## Work to complete
Search the data for "help". Return each matching line.

***** Source information

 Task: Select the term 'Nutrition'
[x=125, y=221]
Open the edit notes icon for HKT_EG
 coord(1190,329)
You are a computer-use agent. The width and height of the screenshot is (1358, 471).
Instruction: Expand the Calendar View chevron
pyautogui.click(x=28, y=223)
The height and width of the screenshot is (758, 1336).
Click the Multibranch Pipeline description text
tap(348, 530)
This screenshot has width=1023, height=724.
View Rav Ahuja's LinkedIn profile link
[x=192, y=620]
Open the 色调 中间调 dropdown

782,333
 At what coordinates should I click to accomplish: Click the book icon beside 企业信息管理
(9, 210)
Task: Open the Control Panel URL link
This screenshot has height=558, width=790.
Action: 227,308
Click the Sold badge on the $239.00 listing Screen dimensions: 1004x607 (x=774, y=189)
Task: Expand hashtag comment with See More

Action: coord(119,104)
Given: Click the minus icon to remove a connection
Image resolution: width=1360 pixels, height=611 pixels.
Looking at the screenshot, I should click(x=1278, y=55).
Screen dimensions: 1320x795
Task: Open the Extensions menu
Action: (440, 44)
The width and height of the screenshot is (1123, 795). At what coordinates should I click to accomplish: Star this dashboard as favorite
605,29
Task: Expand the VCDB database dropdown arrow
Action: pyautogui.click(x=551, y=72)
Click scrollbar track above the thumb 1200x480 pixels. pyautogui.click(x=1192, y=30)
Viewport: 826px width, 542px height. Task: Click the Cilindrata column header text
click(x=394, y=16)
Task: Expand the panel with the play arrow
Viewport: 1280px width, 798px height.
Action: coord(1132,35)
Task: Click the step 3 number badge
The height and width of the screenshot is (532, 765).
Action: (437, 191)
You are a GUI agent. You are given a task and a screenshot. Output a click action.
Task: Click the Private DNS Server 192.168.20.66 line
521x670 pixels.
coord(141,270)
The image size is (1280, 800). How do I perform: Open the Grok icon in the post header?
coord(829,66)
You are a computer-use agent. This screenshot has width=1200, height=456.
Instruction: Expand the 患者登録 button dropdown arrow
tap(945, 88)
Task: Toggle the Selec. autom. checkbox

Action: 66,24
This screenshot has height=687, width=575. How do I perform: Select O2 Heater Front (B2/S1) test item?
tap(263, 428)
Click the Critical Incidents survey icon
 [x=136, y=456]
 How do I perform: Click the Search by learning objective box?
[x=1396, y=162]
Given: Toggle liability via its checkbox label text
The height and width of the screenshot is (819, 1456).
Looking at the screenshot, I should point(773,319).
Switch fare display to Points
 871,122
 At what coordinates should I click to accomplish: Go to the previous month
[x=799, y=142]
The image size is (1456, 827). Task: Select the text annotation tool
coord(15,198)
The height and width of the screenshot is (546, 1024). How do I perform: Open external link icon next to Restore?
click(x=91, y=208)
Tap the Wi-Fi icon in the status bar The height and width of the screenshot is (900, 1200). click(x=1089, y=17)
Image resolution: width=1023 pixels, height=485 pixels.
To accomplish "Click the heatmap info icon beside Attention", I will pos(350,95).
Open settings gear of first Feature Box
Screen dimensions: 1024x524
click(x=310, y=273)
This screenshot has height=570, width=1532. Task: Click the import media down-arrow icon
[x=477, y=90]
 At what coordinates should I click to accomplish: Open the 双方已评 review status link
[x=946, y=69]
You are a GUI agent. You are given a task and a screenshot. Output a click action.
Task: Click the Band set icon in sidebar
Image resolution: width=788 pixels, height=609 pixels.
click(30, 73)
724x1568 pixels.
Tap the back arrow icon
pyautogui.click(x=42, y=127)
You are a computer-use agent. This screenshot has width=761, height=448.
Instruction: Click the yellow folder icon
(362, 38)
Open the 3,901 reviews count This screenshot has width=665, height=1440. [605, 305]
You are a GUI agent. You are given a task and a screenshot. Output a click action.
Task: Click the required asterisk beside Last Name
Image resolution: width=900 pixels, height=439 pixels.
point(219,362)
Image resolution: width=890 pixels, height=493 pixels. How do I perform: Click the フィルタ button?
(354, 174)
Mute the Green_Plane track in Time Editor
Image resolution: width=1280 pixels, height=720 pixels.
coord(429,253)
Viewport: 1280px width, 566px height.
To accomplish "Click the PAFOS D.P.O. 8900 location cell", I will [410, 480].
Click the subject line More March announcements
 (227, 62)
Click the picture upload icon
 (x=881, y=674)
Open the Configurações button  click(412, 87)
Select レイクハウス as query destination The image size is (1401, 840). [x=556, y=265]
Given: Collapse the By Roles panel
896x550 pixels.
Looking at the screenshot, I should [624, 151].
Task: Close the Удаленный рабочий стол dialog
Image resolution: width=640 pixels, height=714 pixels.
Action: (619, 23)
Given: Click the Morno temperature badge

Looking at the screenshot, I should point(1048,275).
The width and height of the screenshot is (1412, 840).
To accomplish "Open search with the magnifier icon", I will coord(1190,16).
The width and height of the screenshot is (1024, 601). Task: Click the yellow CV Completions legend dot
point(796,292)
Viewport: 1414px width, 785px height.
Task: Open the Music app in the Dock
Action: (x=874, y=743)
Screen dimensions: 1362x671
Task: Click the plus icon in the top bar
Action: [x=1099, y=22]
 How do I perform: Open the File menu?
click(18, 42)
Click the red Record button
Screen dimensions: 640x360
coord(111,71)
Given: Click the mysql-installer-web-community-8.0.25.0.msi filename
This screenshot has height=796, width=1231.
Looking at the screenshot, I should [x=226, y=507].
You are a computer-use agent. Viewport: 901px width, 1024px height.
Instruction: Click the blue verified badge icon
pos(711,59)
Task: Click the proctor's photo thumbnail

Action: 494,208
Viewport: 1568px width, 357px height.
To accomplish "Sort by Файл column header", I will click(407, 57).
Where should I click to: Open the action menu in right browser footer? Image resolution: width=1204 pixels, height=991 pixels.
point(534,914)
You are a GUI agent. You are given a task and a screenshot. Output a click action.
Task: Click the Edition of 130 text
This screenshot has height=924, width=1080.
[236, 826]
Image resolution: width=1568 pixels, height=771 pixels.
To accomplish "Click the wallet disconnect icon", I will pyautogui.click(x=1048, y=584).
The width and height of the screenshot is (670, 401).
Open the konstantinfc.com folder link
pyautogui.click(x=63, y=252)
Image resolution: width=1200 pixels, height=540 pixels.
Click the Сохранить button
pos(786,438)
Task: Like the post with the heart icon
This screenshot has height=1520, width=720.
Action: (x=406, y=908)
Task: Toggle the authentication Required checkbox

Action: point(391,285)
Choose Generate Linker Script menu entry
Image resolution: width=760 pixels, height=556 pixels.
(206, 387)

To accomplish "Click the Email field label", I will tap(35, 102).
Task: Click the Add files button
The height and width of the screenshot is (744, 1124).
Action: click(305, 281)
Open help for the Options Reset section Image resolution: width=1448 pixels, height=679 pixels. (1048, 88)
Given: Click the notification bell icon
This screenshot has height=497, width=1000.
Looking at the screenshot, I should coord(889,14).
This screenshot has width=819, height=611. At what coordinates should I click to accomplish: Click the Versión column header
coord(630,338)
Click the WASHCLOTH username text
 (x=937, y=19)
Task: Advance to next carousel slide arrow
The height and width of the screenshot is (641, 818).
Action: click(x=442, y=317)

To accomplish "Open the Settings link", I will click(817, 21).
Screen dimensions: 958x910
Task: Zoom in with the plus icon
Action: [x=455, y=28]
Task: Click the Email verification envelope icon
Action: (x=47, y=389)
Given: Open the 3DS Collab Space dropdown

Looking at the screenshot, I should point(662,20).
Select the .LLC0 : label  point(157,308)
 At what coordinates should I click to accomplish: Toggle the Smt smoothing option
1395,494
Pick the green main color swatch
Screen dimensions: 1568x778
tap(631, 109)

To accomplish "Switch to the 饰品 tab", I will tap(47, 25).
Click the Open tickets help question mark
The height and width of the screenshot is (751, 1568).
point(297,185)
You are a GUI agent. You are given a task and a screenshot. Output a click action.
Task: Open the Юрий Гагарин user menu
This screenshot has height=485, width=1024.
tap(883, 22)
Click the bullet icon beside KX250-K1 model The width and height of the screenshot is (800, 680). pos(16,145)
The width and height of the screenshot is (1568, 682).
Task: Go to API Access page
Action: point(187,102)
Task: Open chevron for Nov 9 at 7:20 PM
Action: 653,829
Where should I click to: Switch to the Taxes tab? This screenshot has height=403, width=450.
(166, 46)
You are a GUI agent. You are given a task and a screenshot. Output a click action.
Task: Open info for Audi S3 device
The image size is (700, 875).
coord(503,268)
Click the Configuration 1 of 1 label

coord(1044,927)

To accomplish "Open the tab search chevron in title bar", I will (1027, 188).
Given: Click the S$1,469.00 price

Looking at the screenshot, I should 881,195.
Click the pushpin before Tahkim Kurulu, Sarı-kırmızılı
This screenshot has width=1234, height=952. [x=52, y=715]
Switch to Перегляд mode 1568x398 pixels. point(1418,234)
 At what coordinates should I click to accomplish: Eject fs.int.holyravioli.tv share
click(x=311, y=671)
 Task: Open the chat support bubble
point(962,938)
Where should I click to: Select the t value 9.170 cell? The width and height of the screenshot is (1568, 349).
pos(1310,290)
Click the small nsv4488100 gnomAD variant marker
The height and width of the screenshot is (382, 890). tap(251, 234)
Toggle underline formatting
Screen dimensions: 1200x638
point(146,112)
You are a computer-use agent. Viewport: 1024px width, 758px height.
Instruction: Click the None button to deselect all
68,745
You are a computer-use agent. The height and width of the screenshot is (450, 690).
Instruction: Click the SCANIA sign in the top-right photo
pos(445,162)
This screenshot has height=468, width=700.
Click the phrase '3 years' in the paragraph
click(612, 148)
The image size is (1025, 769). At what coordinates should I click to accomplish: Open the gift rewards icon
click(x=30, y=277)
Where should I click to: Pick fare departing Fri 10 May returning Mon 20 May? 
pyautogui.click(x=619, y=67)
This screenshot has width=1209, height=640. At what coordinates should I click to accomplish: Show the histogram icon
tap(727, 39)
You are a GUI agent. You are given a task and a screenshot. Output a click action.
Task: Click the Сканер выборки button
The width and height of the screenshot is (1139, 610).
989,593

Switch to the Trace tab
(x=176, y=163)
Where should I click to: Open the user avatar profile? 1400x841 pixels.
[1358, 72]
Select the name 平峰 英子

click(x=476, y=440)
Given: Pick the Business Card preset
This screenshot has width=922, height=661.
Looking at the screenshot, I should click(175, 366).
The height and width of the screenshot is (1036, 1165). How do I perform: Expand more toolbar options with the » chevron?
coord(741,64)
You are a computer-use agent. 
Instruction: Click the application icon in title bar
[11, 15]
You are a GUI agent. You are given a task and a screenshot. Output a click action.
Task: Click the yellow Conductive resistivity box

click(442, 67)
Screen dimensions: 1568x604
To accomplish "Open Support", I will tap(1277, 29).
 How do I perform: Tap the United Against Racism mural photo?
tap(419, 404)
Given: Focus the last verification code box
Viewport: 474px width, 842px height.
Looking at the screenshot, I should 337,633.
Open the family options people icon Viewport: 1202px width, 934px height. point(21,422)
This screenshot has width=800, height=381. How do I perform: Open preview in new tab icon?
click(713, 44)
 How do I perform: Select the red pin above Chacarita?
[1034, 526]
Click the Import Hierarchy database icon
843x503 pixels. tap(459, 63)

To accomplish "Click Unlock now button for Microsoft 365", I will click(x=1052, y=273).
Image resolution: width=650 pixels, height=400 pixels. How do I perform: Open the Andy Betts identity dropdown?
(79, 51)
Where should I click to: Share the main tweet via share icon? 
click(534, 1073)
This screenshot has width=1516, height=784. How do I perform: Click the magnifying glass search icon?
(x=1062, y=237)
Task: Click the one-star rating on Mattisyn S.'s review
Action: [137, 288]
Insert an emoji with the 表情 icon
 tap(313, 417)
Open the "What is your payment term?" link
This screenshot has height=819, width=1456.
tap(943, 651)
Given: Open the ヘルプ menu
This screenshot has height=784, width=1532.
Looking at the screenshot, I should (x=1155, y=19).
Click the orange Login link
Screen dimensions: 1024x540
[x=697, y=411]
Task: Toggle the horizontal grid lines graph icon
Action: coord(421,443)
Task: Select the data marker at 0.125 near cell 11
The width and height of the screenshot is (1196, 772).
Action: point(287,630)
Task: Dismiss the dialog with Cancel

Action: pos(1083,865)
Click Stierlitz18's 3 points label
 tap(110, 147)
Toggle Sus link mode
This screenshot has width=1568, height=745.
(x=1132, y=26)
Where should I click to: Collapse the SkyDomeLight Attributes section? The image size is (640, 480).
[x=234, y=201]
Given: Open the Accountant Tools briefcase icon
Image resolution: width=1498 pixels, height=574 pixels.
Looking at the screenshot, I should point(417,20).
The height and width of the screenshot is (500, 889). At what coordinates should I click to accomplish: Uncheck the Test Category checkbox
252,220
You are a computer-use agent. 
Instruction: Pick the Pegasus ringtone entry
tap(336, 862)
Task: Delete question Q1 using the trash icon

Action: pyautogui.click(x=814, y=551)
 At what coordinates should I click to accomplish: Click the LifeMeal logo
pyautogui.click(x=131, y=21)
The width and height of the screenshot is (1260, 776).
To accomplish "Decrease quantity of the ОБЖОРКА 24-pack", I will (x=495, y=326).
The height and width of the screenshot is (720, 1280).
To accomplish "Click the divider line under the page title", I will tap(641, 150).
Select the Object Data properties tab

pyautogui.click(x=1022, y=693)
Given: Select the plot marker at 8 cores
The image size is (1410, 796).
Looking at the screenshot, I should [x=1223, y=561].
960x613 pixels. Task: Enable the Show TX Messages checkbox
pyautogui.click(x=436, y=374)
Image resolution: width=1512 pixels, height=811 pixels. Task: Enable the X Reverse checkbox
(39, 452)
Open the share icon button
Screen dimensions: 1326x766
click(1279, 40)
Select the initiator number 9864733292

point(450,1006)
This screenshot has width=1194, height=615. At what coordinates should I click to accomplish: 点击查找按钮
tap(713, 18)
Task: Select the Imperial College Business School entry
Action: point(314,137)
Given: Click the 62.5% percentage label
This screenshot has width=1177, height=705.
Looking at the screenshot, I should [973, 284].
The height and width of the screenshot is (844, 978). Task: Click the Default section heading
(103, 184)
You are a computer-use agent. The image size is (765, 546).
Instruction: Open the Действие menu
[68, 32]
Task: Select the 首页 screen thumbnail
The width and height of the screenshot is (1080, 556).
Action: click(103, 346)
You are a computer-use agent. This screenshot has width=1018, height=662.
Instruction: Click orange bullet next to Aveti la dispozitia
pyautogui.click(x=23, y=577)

**********

## Task response
Open help for the Options Reset section Image resolution: width=1448 pixels, height=679 pixels. (1048, 88)
Click the Open tickets help question mark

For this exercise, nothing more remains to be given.